§ PROBLEM TO WORK ON:
Extract verbatim every line from the one containing "The height and width of the screenshot is (644, 1568)." to the final line of the records below, inclusive, and exclude all pictures.

Stored data entries:
=== Section Start ===

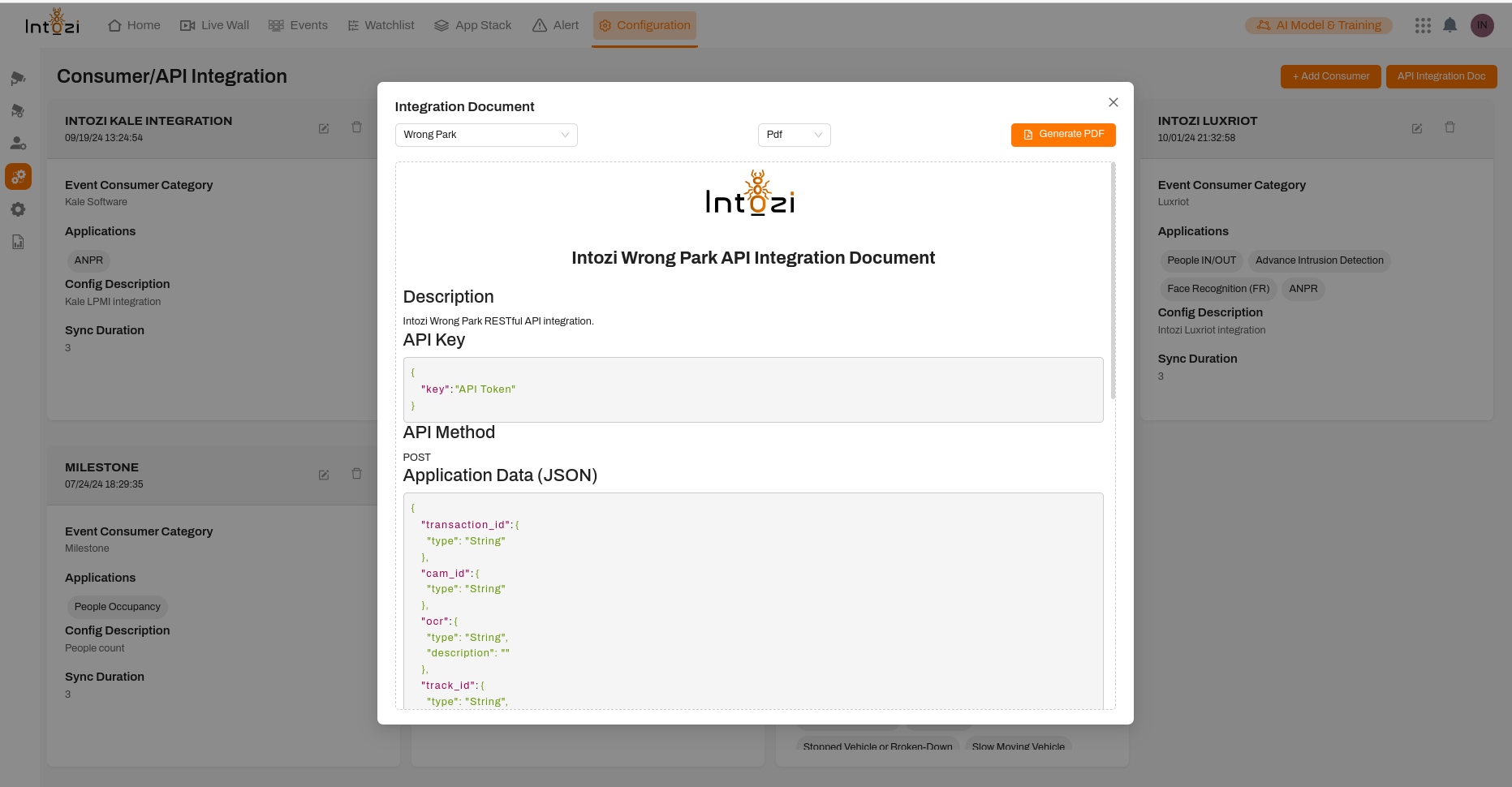This screenshot has width=1512, height=787.
Task: Delete the MILESTONE consumer
Action: pyautogui.click(x=356, y=474)
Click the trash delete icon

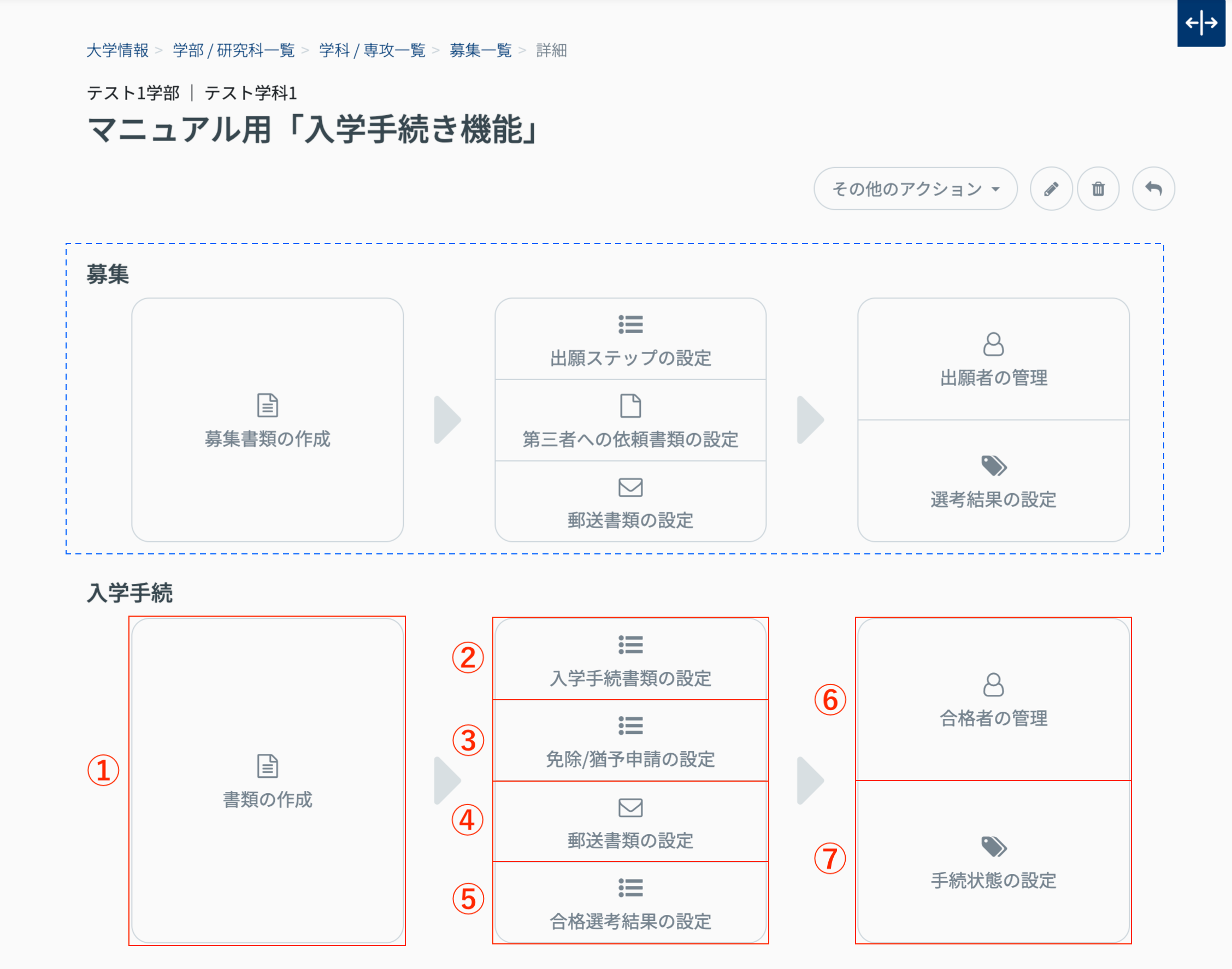click(1098, 189)
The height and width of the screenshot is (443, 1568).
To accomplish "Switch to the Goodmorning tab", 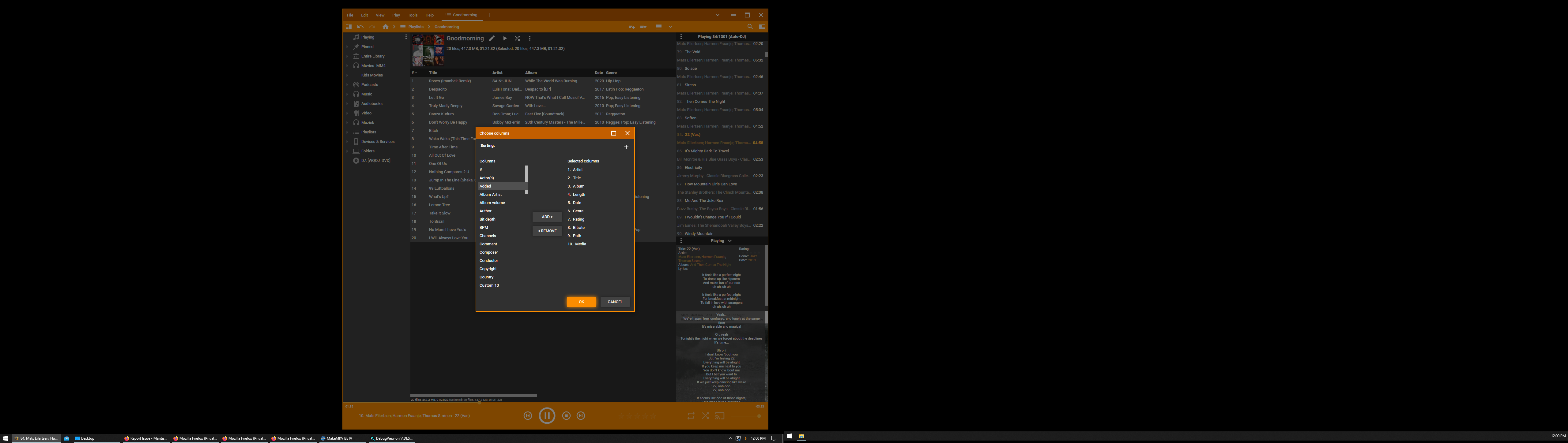I will tap(462, 15).
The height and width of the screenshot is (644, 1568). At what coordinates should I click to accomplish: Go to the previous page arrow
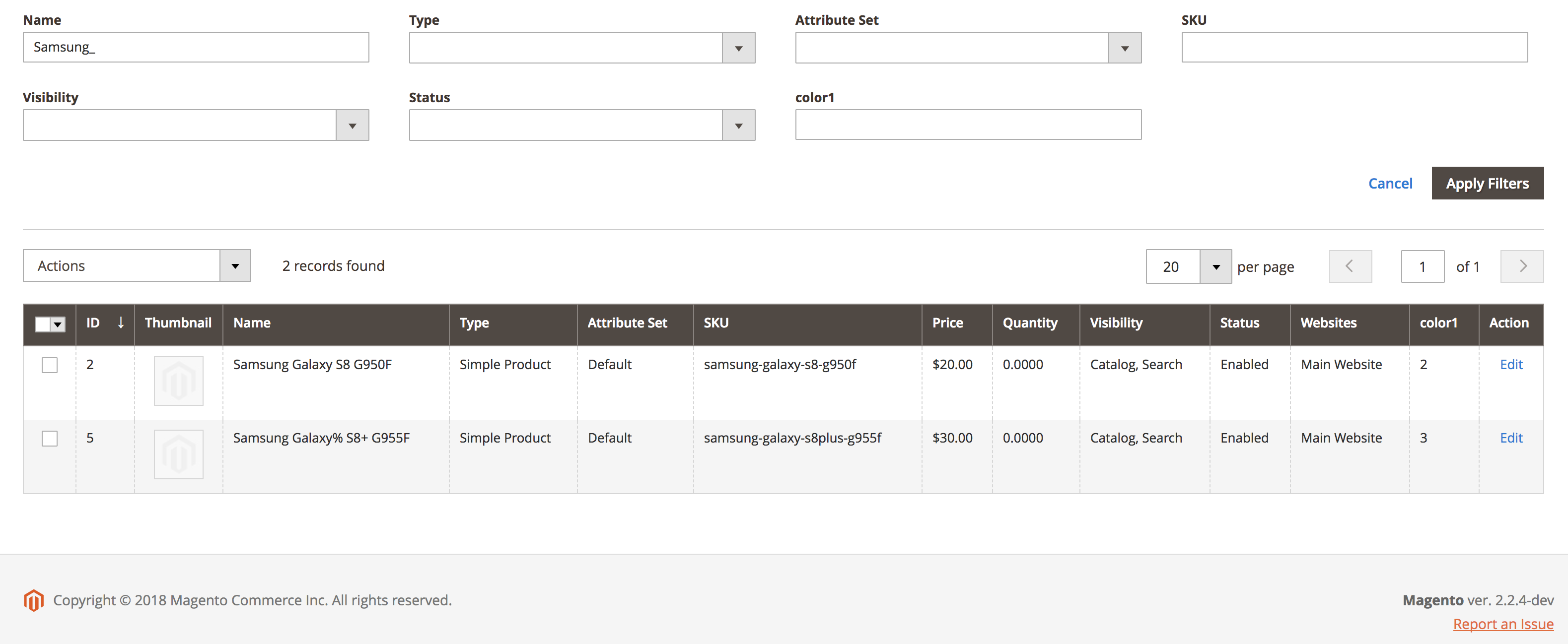pos(1350,266)

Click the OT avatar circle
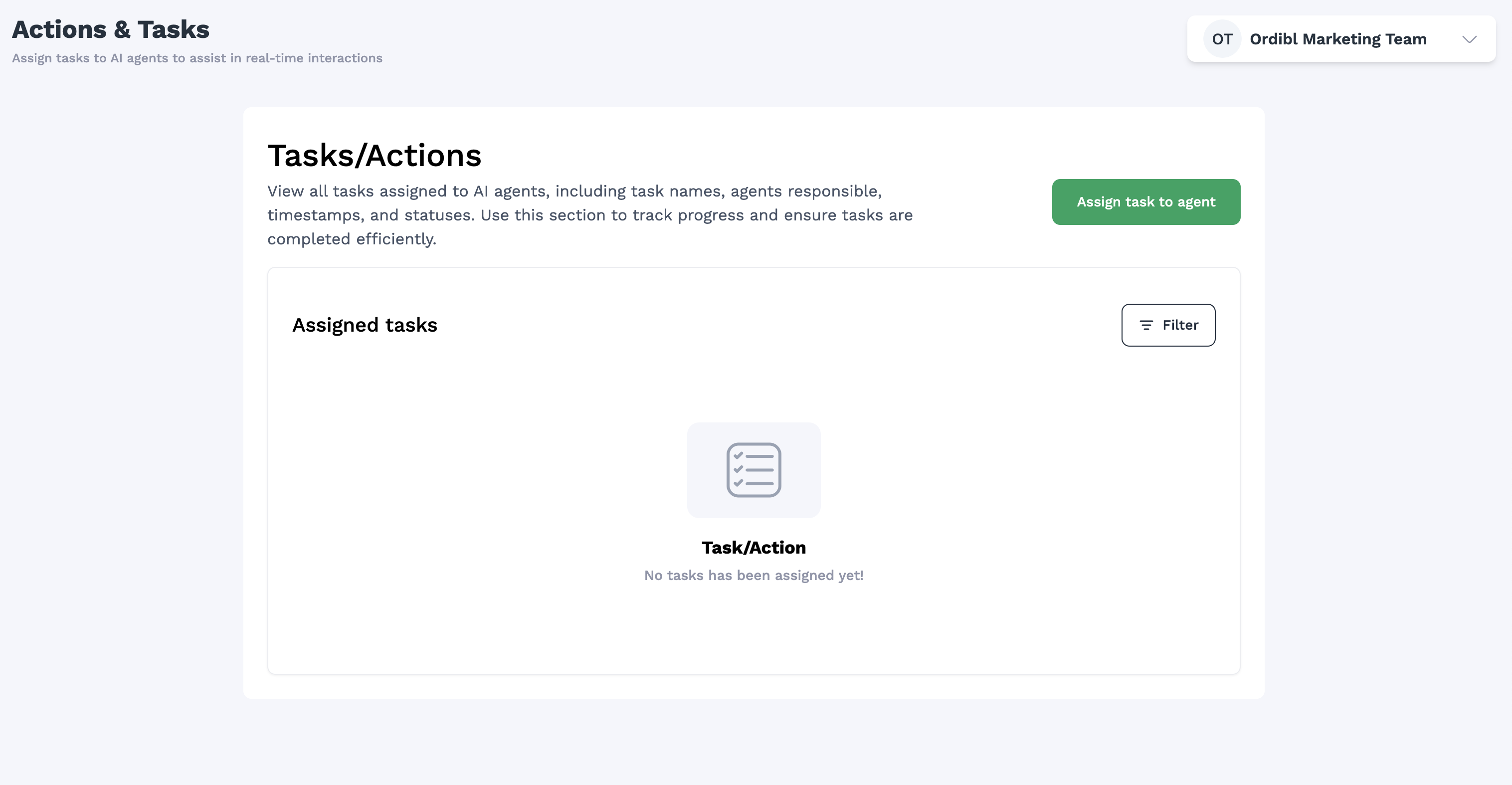1222,39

=== Section End ===

§ WRITTEN SOLUTION:
The height and width of the screenshot is (644, 1568). At what coordinates should I click to accomplish: Go to the previous page arrow
pos(1350,266)

Click the OT avatar circle
1222,39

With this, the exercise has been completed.